Optical sorting for unwashed crop can now also be specified on selected mobile grading machines on the market. The Tong Caretaker mobile grader can be fitted with the option of an integrated optical sorter in place of a standard inspection table, for automatic separation of foreign material from crop.
Using the latest camera technology, the optical sorter within the Caretaker, scans all items whilst in-flight to identify and separate crop from clod, stones and foreign objects including wood, plastic, glass, bone, rubber, metal and more. The machine offers effective separation for a wide range of potato varieties, including main, seed and processing crop.
“This trend towards integrating automated equipment within the potato handling process to improve consistency, increase productivity and reduce labour costs, is something we are working on continuously with our customers on new projects,” says Edward. “Equipment advances are not limited to developments in sorting and grading; there are many ways in which potato growers and packers can use the latest innovations to increase efficiency and minimise the need for manual processes.”

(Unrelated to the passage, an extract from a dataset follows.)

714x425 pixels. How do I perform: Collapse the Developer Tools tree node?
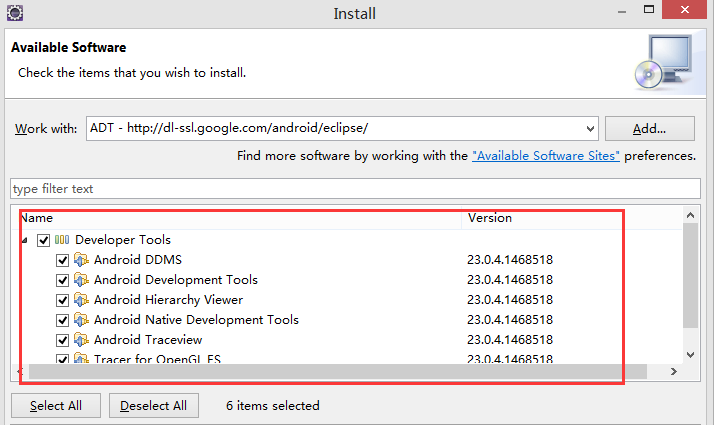point(24,240)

Other examples include the addition of an effective separator at the start of the dirty crop handling process, like Tong’s EasyClean separator. This allows much of the soil and debris that is lifted with crop during harvest to be effectively removed at the beginning of the handling process, resulting in more effective grading and washing results, as well as reduced requirements for inspection staff. When fitted with the latest touch-screen control systems, soil separators like the EasyClean, can be easily adjusted to suit different crop types and cleaning conditions for maximum effect.
When specifying new potato washing equipment, integrating a destoner within a washing system to automate the stone removal process, offers much greater reliability and requires much less labour than removing stones manually.
“In summary, despite the challenges faced this year and the prospect that they may be a foretaste of climate change, it is important that growers and processors look at the benefits that the latest handling equipment innovations bring to help minimise the impact of variable market conditions and maintain strong crop revenue,” says Edward.
“Whilst it is important, when yields are low, that supply chains continue to work closely together to keep crop specifications achievable, advanced and gentle handling processes that maximise the level of saleable crop, reduce costs and increase productivity are more important than ever.”